Spectral halo for Hilbert modular forms

Let F be a totally real field and p be an odd prime which splits completely in F. We prove that the eigenvariety associated to a definite quaternion algebra over F satisfies the following property: over a boundary annulus of the weight space, the eigenvariety is a disjoint union of countably infinitely many connected components which are finite over the weight space; on each fixed connected component, the ratios between the U-p-slopes of points and the p-adic valuations of the p-parameters are bounded by explicit numbers, for all primes p of F over p. Applying Hansen's p-adic interpolation theorem, we are able to transfer our results to Hilbert modular eigenvarieties. In particular, we prove that on every irreducible component of Hilbert modular eigenvarieties, as a point moves towards the boundary, its U-p slope goes to zero.

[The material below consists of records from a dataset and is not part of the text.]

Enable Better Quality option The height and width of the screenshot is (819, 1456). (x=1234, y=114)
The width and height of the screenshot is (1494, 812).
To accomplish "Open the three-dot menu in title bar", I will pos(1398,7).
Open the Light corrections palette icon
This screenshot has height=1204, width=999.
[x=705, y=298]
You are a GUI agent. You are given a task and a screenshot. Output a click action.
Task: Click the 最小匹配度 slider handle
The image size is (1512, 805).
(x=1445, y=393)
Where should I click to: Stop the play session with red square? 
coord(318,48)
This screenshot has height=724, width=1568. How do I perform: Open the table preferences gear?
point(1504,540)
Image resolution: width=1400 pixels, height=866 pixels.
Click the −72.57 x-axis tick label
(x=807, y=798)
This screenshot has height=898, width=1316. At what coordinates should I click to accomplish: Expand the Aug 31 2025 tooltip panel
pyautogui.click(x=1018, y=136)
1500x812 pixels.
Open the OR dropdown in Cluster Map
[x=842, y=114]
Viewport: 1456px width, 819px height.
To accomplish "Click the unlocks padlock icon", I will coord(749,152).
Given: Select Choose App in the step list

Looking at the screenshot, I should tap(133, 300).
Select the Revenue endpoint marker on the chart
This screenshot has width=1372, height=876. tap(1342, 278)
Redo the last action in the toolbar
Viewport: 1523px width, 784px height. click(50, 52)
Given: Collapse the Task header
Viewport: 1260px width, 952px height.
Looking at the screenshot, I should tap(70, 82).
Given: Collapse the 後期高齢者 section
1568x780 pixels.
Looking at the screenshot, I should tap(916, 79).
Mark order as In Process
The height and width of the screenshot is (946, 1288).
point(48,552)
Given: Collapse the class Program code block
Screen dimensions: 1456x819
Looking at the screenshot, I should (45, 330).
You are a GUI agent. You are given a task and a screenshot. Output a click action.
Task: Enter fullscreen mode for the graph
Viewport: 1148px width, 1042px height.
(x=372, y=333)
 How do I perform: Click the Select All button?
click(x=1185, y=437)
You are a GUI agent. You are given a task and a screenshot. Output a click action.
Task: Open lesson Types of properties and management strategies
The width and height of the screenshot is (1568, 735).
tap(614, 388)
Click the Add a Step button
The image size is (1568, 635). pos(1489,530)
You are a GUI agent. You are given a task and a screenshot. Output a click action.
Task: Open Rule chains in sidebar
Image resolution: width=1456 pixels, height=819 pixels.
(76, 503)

In the case of eigencurves, this completes the proof of Coleman-Mazur's 'halo' conjecture.

Automated summary

In this work, we prove that the eigenvariety associated to a definite quaternion algebra over a totally real field satisfies a specific property on the boundary annulus of the weight space. By applying Hansen's p-adic interpolation theorem, we extend our results to Hilbert modular eigenvarieties and show that the U-p slope of points approaches zero as they move towards the boundary on every irreducible component. This completes the proof of Coleman-Mazur's 'halo' conjecture, particularly in the case of eigencurves.